三
房地产兴起之前,小县城有一个政府招待所专门招待从上面下来的官员,我有一个高中同学从市二商校毕业后在招待所食堂当厨子。招待所大门向北,对着文庙北街,进大门是一块很大很大的院子,院子的南边是一排二层住宿楼,住宿楼的中厅十分宽敞,正面是收银台,中厅两边摆着沙发椅。从中厅穿过去来到后面的内院,内院靠西是一个大礼堂,县里每年春天的人大、政协会都在这里开,各县直部门的专业会、表彰会也在这里开。再向里是招待所的食堂,食堂大门朝东,上面有个很大的水泥剜成的五角星,下面写着:1966,刷了红漆。食堂很大,可容纳千人同时就餐,食堂有时也放映电影。食堂的南边有四个养鱼塘,塘边种着垂柳,塘堤下面杂草丛生。靠西边的两个鱼塘有两个水泥管道通着墙外,墙外就是我们生产队的养鱼塘。那时北方雨水大,地下水也浅,城里的苇地坑随处可见,生产队里的养鱼塘和县政府招待所的养鱼塘都是从苇地坑改造过来的。塘里的鱼不甚名贵,无非是草鱼、鲢鱼、青鲤之类的常见鱼种。

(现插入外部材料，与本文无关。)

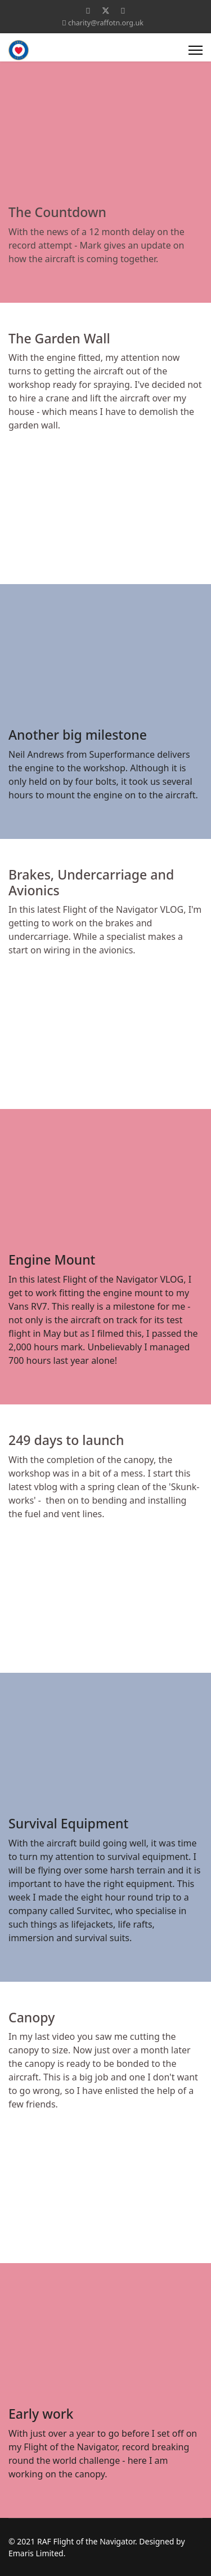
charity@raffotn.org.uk (105, 23)
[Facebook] (88, 10)
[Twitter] (106, 10)
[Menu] (195, 50)
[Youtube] (122, 10)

那时年少,放暑假我们就偷着在生产队的养鱼塘里游泳,有时会搭人梯翻墙到政府招待所的养鱼塘玩儿。招待所的塘堤上种着十几棵很粗大的垂杨柳,堤下长满了野生芦苇,还有就是一大片一大片的野洋姜花,在炎炎夏日里开过一拨又一拨。洋姜花生长快,株型高大,茎秆挺直,上面有绒绒的白毛刺,很涩。洋姜花花期长,花朵开得繁盛,花瓣上有筋纹,粉红、白色、紫色居多,还有少见的大红、金黄、浅蓝等等,这样的好景致就藏在县政府的池塘边上,如植物森林一般。夏日午后,几个少年越墙后,先在垂柳树上找知了(即蝉)玩儿,有时也会下到池塘里抓鱼,塘水不深。有时在洋姜花丛中钻来钻取捉迷藏,无人顾及眼前的美景。
“干什么的?”
突然听到一声断喝,招待所的守门人来了,几个少年先是一惊,心儿噗噗地跳,尔后几个少年一声喊:
“跑!”
越墙而逃。墙的南边是西门里后街上一条东西南北向的胡同。胡同的东边是一个野生鱼塘,里面有很多小鱼出没,小鱼是自生自长的。到了冬天,这个野鱼塘结了很厚实的冰,就成了少年们的溜冰场。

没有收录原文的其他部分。